China’s top electric vehicle (EV) automaker, BYD, is considering an investment in India. However, the Chinese EV automaker waits for the Indian government to ease strict investment rules on Chinese businesses.
“The ambition is always there, but you need a lot of other things. (We) don’t have any direct signal. We do hope things will become a little better. That is the time we would definitely like to think a little more on this subject,” said Rajeev Chauhan, BYD Head of Passenger EVS in India.
Due to India’s stringent investment rules on Chinese companies, BYD’s competitor, Great Wall Motor, has postponed plans to invest $1 billion in the third-largest car market worldwide. As of this writing, BYD imports and sells two EVs in India: the Atto 3 SUV and the Seal sedan. The top Chinese automaker has invested $200 million in India so far. It wishes to invest more as India is a rapidly expanding car market.
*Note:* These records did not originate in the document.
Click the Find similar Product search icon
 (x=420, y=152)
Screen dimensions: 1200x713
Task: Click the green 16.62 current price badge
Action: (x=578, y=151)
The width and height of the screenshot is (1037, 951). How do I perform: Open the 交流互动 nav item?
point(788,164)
“There are a lot of players in the mass segment and quite a few players in the luxury segment. The premium segment, that’s where we are trying to reach and position. This is a space where we feel we belong, our cars belong,” Chauhan told Reuters.
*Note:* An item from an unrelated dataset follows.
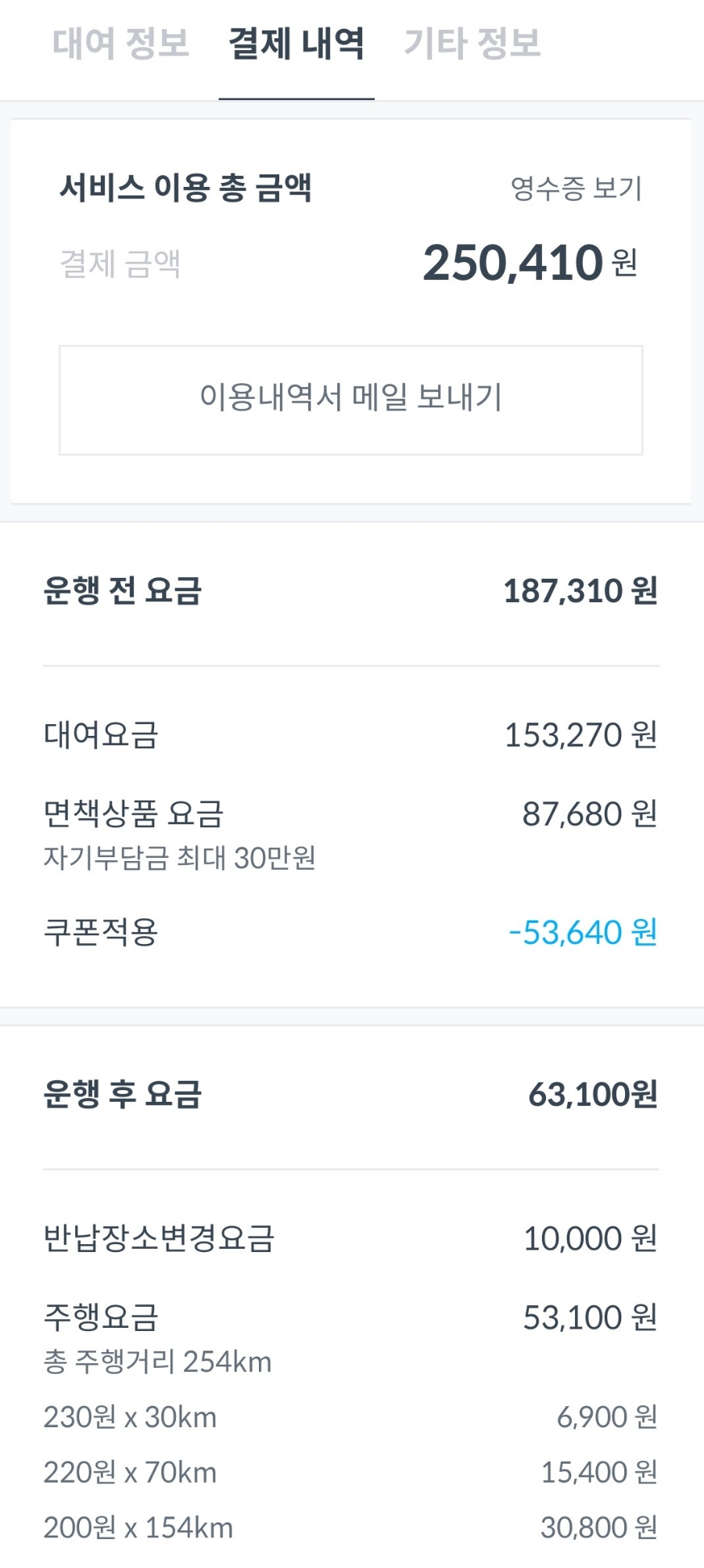Click the 쿠폰적용 label
The image size is (704, 1568).
101,932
BYD’s plans to invest in India go against advice from China’s Ministry of Commerce. In July, the Chinese government told local automakers, including BYD, SAIC, and GEELY, to avoid investing in India. It also strongly advised against investments in Russia and Turkey.
Besides India, BYD has shown interest in building a facility in Mexico. The company also reportedly has plans to enter Canada’s auto market despite the country’s 100% tariff on EV imports made in China.